Listing =
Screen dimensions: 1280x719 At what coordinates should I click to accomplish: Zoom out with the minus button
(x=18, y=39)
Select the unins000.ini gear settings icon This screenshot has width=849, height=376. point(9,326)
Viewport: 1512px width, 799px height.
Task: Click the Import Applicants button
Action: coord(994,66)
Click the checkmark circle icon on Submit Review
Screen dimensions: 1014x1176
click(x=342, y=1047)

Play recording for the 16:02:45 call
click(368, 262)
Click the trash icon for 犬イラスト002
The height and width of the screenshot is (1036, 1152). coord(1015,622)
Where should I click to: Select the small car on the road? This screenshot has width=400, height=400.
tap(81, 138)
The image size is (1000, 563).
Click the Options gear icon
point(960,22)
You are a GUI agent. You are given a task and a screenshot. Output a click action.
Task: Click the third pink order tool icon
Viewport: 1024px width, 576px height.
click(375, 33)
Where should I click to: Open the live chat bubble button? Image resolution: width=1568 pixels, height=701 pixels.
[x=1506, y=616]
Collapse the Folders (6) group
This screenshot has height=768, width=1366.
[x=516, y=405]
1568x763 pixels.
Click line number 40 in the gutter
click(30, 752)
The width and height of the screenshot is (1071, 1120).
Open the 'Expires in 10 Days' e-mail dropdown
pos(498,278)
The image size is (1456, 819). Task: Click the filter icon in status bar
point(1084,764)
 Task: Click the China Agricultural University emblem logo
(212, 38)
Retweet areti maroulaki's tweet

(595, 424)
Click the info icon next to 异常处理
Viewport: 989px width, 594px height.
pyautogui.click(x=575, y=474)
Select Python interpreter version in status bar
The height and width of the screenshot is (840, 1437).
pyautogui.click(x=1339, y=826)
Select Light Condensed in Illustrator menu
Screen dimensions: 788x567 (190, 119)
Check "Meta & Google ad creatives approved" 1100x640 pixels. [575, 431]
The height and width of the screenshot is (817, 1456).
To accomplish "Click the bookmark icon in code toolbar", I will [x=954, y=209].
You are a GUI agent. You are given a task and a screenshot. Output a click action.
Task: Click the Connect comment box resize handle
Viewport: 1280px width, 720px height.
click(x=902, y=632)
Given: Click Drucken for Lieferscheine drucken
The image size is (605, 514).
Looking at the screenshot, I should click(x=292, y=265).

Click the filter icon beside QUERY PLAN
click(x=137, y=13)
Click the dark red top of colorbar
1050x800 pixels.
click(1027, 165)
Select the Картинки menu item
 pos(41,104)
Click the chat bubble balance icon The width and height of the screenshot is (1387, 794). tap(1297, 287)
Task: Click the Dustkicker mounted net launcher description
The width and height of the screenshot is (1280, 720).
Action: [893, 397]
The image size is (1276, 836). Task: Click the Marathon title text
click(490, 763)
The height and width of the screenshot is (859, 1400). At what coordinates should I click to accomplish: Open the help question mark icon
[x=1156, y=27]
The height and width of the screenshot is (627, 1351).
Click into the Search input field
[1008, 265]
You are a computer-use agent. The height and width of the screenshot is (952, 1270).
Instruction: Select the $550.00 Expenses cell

What you will do = List each line in the rows above that contains the word "button", copying every such line in full.

Written response =
Screen dimensions: 1280x719 At what coordinates should I click to accomplish: Zoom out with the minus button
Task: Click the Import Applicants button
Where should I click to: Open the live chat bubble button? Image resolution: width=1568 pixels, height=701 pixels.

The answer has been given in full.